Available in Authors 
Document type: Conference paper

Keywords
    Marshes; Sea grass; Shallow water; MED, Italy, Veneto, Venice Lagoon [Marine Regions]; Marine

Authors  Top 
  • Franco, A.
  • Franzoi, P.
  • Malavasi, S.
  • Riccato, F.
  • Torricelli, P.

Abstract
    The small-sized fish assemblages of the Venice Lagoon were investigated and compared among five shallow subtidal habitats (seagrass beds, sparsely vegetated habitats, unvegetated sand bottoms, mudflats and saltmarsh creeks) in the Northern lagoon basin. Sampling was carried out seasonally (Spring, Summer and Autumn of 2002) in 4–7 stations for each habitat type, by means of a fine-mesh, small beach seine.
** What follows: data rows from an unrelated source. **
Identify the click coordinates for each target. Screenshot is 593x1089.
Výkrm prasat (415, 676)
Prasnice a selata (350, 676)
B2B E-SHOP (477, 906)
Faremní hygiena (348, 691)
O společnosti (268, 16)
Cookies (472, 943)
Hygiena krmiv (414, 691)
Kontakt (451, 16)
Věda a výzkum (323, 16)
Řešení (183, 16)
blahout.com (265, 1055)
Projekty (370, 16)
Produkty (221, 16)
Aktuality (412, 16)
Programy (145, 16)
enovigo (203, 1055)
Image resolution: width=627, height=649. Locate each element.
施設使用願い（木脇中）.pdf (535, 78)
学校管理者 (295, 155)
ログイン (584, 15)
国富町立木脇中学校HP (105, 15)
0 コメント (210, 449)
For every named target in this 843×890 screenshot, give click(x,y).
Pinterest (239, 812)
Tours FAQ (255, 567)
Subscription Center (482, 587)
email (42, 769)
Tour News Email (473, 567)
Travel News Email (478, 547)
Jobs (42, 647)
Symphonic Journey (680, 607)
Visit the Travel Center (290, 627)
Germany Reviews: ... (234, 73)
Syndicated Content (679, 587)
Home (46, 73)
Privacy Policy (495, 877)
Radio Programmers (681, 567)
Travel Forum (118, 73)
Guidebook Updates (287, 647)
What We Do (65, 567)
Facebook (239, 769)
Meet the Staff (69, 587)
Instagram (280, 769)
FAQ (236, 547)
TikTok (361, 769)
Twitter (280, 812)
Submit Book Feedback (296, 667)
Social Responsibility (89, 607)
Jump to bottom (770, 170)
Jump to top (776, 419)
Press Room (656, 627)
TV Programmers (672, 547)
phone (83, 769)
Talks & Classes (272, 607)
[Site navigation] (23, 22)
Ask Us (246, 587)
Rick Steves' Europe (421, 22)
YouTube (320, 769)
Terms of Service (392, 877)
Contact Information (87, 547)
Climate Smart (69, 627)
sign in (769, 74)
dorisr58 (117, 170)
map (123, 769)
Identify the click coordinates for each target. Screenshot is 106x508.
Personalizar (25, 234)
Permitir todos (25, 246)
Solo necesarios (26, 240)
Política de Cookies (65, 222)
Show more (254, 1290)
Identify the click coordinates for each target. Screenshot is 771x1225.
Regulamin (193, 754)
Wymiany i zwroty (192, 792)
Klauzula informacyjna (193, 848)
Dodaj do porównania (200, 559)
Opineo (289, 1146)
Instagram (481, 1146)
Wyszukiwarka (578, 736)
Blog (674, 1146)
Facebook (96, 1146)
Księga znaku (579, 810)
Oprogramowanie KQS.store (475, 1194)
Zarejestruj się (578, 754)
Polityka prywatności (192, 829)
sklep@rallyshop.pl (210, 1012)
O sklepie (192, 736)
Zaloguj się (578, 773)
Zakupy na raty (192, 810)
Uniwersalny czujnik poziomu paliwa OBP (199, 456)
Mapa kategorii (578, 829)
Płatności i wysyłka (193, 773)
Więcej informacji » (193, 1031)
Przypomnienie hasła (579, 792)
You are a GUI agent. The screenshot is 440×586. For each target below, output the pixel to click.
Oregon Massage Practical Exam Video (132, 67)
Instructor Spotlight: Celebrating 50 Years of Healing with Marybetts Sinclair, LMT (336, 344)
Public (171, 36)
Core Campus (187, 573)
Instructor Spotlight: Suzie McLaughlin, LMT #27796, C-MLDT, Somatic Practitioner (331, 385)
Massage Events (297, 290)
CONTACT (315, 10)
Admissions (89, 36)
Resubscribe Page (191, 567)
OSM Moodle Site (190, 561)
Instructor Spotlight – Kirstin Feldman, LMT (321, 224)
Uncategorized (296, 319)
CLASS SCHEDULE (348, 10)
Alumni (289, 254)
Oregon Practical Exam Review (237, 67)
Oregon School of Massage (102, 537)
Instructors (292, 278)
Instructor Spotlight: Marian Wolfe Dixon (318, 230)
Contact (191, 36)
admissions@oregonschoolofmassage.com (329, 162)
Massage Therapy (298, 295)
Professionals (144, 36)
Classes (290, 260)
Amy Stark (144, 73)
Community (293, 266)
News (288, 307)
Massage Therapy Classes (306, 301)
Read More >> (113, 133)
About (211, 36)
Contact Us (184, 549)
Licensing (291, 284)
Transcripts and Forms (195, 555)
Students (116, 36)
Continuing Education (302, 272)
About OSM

Two-way analysis of variance was applied to assess the differences in species richness, fish diversity, density and standing stock amongst habitats, whereas fish assemblage composition was investigated by using multivariate analyses (MDS, ANOSIM, SIMPER). The analyses indicated that seagrass beds and saltmarsh creeks are relevant shallow habitats in structuring the small-sized fish assemblages of the Venice Lagoon, supporting specialized and recognizable fish assemblages. Those in seagrass beds, in particular, were characterized by higher species richness and standing stock with respect to all the others. The structuring role of these habitats was discussed in terms of both habitat complexity and degree of confinement. In contrast, sandy bottoms, mudflats and sparsely vegetated habitats were identified as “transition” habitats, with highly variable fish assemblages, influenced by the contribution of the adjacent habitats, and acting probably as both ‘buffer zones’ between the other habitats and migration routes for many fish species in the lagoon.